Task details
In the records below, work out how many lines hold the word "will". Report the number alone.

Records shown
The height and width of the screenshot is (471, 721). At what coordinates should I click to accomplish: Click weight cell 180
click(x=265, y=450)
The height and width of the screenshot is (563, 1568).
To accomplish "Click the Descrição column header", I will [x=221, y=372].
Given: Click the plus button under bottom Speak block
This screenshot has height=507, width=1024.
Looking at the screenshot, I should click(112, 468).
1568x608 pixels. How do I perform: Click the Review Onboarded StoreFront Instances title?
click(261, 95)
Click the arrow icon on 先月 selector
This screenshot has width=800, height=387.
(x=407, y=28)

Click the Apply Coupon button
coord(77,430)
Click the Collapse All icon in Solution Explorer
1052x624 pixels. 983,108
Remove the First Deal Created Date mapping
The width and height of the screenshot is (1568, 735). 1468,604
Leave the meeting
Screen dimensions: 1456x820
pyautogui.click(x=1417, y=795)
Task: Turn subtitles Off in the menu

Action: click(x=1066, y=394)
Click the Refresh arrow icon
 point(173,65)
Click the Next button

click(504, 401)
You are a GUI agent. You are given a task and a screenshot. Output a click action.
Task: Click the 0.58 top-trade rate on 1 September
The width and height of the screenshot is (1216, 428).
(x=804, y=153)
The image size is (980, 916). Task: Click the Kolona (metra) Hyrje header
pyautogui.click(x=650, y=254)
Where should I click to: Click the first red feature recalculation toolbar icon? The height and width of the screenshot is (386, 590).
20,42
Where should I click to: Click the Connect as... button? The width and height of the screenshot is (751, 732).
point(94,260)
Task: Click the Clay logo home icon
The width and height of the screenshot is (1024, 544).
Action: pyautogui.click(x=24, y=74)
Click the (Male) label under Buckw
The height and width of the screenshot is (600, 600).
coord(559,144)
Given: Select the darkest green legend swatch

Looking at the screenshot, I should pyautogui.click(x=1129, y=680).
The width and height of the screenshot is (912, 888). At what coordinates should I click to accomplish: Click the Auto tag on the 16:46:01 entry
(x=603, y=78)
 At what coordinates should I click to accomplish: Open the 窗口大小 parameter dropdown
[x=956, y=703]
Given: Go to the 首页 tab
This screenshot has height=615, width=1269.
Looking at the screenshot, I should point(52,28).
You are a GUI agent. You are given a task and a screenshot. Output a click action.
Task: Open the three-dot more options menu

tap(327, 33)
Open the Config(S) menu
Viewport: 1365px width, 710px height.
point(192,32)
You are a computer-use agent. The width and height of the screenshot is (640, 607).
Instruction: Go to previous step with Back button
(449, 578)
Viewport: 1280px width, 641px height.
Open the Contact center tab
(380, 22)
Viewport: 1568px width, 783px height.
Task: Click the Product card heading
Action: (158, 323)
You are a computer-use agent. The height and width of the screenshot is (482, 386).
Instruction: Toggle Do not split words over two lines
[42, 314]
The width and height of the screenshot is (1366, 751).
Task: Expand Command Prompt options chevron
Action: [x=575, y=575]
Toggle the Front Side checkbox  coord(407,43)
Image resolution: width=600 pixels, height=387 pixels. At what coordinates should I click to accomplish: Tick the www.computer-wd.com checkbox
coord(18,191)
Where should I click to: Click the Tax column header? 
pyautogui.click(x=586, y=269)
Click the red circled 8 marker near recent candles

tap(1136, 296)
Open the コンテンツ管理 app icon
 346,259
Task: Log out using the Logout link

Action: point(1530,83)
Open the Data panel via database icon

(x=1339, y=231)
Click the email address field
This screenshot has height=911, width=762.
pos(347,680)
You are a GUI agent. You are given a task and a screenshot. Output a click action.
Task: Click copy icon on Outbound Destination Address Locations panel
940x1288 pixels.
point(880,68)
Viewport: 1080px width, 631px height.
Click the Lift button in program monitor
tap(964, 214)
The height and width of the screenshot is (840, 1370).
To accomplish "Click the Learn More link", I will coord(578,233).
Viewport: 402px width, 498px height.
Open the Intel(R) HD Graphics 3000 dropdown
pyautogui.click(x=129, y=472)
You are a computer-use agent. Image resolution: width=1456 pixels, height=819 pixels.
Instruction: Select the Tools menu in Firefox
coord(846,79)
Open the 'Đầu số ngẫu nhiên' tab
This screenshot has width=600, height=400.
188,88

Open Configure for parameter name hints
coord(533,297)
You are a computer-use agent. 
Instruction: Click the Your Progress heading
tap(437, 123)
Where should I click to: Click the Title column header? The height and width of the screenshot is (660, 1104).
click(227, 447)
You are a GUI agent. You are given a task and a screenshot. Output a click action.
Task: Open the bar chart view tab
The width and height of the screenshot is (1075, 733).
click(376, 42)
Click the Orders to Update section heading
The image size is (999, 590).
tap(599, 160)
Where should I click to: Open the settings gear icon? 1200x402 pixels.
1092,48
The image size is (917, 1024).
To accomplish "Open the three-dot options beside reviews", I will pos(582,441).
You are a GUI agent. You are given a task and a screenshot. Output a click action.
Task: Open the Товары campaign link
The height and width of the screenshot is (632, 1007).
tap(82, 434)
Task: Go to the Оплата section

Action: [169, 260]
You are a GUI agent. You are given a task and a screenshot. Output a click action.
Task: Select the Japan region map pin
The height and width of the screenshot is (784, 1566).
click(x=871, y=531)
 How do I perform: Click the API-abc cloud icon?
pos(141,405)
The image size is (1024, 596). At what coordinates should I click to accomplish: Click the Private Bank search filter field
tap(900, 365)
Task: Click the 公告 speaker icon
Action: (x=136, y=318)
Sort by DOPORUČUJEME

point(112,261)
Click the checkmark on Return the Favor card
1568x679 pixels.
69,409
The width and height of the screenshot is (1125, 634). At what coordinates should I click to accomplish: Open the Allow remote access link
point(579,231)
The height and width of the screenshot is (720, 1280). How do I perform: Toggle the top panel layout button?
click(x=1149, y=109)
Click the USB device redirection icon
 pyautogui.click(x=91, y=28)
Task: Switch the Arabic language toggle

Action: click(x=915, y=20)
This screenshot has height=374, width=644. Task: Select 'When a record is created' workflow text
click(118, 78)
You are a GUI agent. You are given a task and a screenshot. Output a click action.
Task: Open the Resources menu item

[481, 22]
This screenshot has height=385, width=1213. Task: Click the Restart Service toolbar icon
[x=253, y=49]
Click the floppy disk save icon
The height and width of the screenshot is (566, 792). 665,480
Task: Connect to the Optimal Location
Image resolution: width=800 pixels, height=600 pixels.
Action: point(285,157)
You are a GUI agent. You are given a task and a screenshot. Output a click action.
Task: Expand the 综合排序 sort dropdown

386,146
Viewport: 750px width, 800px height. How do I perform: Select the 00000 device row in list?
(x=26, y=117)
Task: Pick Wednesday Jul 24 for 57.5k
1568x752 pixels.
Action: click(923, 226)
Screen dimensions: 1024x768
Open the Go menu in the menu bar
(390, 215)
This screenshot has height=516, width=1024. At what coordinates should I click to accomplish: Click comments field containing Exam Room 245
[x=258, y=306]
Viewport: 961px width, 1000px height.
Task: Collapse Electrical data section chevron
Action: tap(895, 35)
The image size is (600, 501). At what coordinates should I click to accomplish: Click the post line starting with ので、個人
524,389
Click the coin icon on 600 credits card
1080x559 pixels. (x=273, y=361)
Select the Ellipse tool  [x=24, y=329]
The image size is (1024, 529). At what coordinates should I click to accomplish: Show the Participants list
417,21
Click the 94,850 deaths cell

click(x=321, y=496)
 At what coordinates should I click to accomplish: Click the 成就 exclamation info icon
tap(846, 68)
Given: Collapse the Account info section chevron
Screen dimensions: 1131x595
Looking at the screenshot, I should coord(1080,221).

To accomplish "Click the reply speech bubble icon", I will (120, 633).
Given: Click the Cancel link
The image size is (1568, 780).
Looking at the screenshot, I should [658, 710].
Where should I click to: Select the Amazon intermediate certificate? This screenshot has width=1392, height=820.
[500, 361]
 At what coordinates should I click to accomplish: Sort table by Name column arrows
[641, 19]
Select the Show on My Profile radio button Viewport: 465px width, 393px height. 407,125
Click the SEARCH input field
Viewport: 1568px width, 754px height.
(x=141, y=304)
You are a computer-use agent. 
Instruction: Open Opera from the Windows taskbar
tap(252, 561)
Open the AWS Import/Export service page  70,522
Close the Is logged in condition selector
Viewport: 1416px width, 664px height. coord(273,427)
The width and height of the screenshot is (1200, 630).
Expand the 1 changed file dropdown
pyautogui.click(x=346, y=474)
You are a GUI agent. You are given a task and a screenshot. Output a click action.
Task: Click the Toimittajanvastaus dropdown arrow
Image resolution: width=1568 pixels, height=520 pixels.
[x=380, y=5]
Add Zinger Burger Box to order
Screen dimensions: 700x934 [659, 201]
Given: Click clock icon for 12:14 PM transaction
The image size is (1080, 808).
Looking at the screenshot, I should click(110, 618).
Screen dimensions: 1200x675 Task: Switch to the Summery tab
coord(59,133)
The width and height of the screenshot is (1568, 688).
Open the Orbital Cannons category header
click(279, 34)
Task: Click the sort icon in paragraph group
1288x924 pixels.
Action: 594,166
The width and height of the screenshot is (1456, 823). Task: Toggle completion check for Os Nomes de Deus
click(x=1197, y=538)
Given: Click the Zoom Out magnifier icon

Exercise output
4